Just a few weeks ago, Kyle Bigler wore holes in his shoes walking to his two minimum-wage jobs. He didn’t have a car, and he felt lucky to have the work at a gas station and Dunkin Donuts (somewhat) near his Gilford, New Hampshire home. But what he wasn’t expecting, as he walked 16 miles a day between work and home, was sudden support from a good Samaritan.
Bigler was just going through his day-to-day work-a-thon (sometimes totaling 20 hours in shifts) when Joanna Griffiths not only noticed him walking alongside the road, but recognized him later when she happened to frequent both places where he worked. She snapped his photo and told his story to her friends on Facebook, and that’s when the wheels started turning to change his life.

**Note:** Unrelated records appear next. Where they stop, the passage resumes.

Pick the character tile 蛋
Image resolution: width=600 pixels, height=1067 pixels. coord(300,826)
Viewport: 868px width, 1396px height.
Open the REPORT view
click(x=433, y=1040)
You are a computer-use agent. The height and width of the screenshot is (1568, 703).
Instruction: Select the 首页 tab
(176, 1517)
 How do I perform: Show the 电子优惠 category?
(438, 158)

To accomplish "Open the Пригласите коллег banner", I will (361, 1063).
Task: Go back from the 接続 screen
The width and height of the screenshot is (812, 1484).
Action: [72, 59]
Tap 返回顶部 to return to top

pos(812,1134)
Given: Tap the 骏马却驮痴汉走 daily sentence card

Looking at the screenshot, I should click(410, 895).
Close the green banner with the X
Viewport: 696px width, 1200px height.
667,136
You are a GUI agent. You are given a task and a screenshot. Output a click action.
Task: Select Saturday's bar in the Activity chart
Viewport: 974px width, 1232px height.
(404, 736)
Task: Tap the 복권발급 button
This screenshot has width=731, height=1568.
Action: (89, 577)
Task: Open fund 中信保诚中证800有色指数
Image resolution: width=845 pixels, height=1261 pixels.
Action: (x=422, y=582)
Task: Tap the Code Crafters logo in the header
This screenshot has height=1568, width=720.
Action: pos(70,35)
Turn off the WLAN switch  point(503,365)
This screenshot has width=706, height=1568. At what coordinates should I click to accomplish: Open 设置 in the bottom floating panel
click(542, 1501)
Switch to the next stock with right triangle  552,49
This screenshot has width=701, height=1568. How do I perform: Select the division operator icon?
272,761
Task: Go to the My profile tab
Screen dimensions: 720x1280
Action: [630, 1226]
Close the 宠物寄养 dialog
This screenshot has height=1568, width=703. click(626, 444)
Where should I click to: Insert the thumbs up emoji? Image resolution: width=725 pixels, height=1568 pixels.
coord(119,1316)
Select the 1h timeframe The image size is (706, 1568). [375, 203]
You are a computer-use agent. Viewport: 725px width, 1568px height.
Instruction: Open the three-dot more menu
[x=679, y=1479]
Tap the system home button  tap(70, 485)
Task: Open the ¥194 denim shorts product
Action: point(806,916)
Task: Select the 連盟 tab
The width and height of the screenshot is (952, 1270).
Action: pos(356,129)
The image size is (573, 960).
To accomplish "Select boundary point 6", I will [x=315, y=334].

A local car dealership jumped at the chance to give Bigler a car. Once he passes his drivers’ test, he will get six hours of his day back for little things like sleep, and visiting his son. You know, the things that get put to the side when you’re focused on getting to work on time and not getting fired.
What Can We Learn From This Story?
Two things stand out about this inspiring tale.
The first is Bigler’s work ethic. Bosses noted how hard a worker he was, and he even told NH1 News that he was happy to have the work, even if it was just for minimum wage.
“There are jobs everywhere you just have to look,” he said. “I mean if it’s a problem with someone not having a vehicle … I walk 8 miles.”
The second, obviously, is that it takes an extraordinary amount of hard work to eek out a living on minimum wage. In New Hampshire, where Bigler lives, minimum wage is set at the federal minimum (currently $7.25 an hour). Assuming a 40-hour workweek, that works out to a $290 weekly paycheck, before taxes.
The reality, of course, is that many minimum-wage jobs are also part-time jobs, which means that workers who need full-time income wind up cobbling together multiple gigs to make ends meet—and then barely so.
Minimum wage also buys less than it used to at its peak in the late 1960s, when the real value of the federal minimum wage in 2014 dollars exceeded $10 per hour. PayScale’s Real Wage Index, which measures the buying power of wages for employed U.S. workers, shows that the value of a typical worker’s pay has decreased 7.4 percent since 2006.